Readers, I have had a correspondent characterize my views as realistic cynical. Let me briefly explain them. I believe in universal programs that provide concrete material benefits, especially to the working class. Medicare for All is the prime example, but tuition-free college and a Post Office Bank also fall under this heading. So do a Jobs Guarantee and a Debt Jubilee. Clearly, neither liberal Democrats nor conservative Republicans can deliver on such programs, because the two are different flavors of neoliberalism (“Because markets”). I don’t much care about the “ism” that delivers the benefits, although whichever one does have to put common humanity first, as opposed to markets. Could be a second FDR saving capitalism, democratic socialism leashing and collaring it, or communism razing it. I don’t much care, as long as the benefits are delivered.

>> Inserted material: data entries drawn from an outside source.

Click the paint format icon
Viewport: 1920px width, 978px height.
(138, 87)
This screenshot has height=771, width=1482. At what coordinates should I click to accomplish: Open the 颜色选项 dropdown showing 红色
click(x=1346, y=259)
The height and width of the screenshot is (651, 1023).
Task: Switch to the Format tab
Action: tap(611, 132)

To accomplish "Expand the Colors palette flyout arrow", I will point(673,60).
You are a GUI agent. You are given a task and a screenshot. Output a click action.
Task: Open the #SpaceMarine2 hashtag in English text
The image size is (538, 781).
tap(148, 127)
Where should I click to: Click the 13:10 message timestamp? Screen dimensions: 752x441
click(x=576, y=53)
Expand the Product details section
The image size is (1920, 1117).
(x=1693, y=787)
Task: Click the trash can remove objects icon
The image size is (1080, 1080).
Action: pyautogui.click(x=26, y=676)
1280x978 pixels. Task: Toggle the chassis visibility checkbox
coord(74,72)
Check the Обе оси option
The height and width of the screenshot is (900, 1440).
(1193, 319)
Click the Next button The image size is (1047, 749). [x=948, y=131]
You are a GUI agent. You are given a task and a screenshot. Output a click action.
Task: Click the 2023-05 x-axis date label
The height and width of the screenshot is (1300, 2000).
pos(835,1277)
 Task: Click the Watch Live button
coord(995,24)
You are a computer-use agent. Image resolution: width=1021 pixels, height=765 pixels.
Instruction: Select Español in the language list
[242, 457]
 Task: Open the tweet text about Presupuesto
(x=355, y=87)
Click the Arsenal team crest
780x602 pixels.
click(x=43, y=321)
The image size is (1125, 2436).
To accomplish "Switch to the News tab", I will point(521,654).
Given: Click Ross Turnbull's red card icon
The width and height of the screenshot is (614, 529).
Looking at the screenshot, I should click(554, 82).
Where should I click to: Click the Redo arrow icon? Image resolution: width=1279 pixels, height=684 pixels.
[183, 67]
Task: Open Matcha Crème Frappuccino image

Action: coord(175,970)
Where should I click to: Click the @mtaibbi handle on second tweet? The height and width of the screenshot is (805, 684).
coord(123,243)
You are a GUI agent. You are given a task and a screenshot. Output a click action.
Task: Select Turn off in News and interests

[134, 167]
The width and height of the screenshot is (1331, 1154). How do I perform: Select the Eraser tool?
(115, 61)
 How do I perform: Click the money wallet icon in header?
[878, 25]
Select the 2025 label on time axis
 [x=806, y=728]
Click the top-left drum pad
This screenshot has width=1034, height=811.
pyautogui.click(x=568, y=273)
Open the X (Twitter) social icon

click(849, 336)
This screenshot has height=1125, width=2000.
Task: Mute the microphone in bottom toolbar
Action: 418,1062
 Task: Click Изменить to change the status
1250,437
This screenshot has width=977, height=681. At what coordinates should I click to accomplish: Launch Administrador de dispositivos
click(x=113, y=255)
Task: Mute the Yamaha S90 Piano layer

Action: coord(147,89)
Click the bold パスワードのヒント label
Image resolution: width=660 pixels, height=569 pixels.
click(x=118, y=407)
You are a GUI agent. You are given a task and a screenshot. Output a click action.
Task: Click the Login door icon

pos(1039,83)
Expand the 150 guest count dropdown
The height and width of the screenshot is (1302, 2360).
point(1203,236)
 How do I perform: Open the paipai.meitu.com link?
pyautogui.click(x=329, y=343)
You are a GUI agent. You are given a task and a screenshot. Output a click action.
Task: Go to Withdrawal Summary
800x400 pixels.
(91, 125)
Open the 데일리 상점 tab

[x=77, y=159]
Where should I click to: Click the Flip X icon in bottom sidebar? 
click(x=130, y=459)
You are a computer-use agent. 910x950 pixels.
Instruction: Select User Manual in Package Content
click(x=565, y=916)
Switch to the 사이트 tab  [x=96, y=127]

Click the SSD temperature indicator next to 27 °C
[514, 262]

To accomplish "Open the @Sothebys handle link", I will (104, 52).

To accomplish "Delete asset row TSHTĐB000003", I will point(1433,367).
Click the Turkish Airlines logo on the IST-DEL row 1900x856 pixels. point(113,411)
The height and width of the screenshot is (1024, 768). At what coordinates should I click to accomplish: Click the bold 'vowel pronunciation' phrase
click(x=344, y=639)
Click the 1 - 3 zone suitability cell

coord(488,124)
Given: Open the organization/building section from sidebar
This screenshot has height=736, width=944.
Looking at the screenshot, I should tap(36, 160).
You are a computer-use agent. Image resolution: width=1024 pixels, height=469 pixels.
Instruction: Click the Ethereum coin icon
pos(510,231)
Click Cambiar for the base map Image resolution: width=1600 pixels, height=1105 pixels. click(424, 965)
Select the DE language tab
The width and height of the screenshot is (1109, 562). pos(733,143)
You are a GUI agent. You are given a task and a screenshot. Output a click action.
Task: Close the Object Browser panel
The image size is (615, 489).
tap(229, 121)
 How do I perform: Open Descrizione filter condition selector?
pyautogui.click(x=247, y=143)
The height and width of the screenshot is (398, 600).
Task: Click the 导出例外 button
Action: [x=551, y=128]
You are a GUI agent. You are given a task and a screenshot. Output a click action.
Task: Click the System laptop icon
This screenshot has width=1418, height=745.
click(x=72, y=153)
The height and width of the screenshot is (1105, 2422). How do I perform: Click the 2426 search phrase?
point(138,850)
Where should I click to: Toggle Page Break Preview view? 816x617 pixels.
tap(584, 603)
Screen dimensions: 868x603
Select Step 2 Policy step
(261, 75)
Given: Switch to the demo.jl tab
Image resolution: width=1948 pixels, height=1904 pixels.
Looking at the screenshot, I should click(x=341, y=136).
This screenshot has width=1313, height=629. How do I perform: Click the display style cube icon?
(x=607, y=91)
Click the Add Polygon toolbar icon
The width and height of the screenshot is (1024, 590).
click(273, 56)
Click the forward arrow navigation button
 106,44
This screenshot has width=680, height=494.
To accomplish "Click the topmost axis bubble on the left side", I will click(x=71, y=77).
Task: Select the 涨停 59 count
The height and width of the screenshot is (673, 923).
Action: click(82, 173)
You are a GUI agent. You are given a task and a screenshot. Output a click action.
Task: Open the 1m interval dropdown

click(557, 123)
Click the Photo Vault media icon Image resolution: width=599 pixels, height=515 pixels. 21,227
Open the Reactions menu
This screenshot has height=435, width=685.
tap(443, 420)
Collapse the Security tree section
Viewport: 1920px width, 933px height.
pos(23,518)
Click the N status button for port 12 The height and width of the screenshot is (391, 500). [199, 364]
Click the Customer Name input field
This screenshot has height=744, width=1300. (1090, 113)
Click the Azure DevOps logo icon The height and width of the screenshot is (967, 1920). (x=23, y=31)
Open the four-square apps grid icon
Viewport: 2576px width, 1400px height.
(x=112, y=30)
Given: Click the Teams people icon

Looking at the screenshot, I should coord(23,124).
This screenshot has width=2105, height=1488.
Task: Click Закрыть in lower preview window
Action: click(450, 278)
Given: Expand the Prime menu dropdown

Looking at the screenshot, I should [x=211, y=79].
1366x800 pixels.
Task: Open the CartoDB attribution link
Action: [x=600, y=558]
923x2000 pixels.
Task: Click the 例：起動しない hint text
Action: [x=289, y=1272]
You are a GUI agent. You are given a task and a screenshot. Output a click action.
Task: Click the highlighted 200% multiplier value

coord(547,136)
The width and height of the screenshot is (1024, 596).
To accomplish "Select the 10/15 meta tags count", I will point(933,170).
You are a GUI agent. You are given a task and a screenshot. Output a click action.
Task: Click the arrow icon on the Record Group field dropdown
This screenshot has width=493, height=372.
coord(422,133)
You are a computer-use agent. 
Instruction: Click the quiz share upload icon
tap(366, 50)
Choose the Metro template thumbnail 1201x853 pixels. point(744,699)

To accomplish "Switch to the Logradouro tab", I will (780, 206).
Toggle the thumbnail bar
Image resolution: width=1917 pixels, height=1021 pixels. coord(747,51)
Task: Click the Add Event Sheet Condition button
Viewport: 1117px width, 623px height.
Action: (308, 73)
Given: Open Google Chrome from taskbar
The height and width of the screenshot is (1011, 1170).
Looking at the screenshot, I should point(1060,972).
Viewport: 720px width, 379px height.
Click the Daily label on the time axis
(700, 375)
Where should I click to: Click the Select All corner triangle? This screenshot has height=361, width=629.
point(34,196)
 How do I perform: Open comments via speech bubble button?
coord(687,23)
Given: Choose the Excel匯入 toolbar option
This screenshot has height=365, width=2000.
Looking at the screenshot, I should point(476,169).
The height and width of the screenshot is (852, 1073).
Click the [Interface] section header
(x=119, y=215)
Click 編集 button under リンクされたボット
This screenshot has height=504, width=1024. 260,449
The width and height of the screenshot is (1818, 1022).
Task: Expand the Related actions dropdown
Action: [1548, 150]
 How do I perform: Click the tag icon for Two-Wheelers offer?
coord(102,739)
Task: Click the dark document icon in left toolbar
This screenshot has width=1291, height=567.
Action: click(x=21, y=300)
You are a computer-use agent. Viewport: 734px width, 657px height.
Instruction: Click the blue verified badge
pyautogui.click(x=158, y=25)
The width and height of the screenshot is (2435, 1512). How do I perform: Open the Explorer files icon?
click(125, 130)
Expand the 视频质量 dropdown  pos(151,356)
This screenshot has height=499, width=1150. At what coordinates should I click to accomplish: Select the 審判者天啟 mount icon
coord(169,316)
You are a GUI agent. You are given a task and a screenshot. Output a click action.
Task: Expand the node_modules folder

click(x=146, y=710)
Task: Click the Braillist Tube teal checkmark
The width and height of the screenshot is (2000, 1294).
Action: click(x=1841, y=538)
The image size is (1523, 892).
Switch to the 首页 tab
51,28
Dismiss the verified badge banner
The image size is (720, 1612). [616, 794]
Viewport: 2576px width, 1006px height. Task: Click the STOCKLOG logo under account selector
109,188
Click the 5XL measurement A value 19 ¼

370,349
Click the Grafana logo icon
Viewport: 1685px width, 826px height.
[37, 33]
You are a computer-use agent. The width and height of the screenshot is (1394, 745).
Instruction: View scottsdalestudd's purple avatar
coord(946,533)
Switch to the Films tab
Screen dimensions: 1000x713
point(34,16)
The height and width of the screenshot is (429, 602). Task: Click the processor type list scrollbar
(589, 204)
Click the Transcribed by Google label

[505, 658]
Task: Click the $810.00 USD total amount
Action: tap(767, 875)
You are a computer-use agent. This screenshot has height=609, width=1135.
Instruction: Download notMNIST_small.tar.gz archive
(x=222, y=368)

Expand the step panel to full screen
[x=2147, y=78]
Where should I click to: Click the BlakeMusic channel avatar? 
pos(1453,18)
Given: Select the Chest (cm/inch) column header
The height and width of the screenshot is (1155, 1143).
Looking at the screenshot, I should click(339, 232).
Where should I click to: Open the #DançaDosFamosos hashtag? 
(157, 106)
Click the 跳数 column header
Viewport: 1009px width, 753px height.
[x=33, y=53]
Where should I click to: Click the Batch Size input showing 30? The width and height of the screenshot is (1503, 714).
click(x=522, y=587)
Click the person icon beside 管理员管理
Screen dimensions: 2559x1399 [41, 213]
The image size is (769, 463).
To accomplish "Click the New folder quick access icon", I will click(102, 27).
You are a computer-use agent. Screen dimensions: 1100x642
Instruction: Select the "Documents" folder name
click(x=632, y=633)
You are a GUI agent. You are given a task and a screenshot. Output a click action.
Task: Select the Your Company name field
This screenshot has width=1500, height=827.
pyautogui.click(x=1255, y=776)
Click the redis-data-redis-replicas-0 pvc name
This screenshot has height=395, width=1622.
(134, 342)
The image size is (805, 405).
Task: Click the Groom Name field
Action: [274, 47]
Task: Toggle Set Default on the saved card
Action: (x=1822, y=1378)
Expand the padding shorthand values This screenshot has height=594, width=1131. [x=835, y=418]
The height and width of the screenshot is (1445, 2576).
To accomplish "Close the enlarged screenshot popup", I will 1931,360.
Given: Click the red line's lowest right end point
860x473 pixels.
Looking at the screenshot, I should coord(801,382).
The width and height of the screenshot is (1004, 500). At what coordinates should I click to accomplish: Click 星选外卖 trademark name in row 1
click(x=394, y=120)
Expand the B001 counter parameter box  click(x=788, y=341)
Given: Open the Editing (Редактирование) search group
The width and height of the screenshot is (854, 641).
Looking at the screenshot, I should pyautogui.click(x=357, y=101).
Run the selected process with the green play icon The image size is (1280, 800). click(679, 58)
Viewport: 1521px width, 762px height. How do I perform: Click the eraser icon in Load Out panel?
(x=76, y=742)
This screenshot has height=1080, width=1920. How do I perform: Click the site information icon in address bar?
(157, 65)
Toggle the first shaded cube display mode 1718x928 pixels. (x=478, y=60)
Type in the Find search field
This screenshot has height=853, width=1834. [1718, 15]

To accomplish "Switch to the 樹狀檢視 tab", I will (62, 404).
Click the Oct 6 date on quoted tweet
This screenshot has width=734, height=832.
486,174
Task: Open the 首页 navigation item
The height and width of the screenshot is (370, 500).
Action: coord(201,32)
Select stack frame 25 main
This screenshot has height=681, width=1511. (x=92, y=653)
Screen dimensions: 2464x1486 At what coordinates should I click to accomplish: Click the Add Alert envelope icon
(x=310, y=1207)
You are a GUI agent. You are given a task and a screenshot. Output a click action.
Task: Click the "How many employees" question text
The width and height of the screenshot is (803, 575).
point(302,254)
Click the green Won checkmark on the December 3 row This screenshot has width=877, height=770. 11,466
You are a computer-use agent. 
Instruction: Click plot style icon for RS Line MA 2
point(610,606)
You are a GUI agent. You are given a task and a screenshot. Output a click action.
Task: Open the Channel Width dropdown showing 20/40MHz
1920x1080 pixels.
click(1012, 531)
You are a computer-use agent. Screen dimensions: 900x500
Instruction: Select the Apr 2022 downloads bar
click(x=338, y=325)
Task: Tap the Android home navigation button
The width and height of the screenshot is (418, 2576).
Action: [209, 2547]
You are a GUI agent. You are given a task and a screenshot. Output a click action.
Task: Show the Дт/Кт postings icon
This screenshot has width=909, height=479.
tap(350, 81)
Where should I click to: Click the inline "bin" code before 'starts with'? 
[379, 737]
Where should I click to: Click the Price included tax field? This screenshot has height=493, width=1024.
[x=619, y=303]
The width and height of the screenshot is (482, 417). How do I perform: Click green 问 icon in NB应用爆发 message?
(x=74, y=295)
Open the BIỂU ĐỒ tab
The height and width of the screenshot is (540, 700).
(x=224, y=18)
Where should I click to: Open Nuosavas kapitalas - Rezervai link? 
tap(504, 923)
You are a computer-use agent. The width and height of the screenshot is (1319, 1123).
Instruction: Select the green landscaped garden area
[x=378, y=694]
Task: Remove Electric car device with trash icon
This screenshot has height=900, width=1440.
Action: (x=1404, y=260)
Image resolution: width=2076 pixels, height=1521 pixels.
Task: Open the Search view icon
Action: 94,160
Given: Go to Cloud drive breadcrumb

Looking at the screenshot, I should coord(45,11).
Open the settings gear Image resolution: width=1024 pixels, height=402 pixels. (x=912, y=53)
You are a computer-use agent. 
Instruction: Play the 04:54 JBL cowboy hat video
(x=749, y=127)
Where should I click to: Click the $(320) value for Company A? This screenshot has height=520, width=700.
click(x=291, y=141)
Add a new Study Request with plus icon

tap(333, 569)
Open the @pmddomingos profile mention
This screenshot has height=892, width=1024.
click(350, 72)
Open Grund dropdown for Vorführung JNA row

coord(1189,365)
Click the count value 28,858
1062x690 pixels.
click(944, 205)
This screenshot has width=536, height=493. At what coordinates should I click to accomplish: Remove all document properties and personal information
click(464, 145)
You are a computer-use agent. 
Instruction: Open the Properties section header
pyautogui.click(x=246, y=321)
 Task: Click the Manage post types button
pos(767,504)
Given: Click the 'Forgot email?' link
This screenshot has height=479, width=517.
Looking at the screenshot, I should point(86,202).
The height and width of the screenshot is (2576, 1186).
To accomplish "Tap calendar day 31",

To me, the key issue — and this is why Medicare for All is always first with me — is the tens of thousands of excess “deaths from despair,” as described by the Case-Deaton study, and other recent studies. That enormous body count makes Medicare for All, at the very least, a moral and strategic imperative. And that level of suffering and organic damage makes the concerns of identity politics — even the worthy fight to help the refugees Bush, Obama, and Clinton’s wars created — bright shiny objects by comparison. Hence my frustration with the news flow — currently in my view the swirling intersection of two, separate Shock Doctrine campaigns, one by the Administration, and the other by out-of-power liberals and their allies in the State and in the press — a news flow that constantly forces me to focus on matters that I regard as of secondary importance to the excess deaths. What kind of political economy is it that halts or even reverses the increases in life expectancy that civilized societies have achieved? I am also very hopeful that the continuing destruction of both party establishments will open the space for voices supporting programs similar to those I have listed; let’s call such voices “the left.” Volatility creates opportunity, especially if the Democrat establishment, which puts markets first and opposes all such programs, isn’t allowed to get back into the saddle. Eyes on the prize! I love the tactical level, and secretly love even the horse race, since I’ve been blogging about it daily for fourteen years, but everything I write has this perspective at the back of it.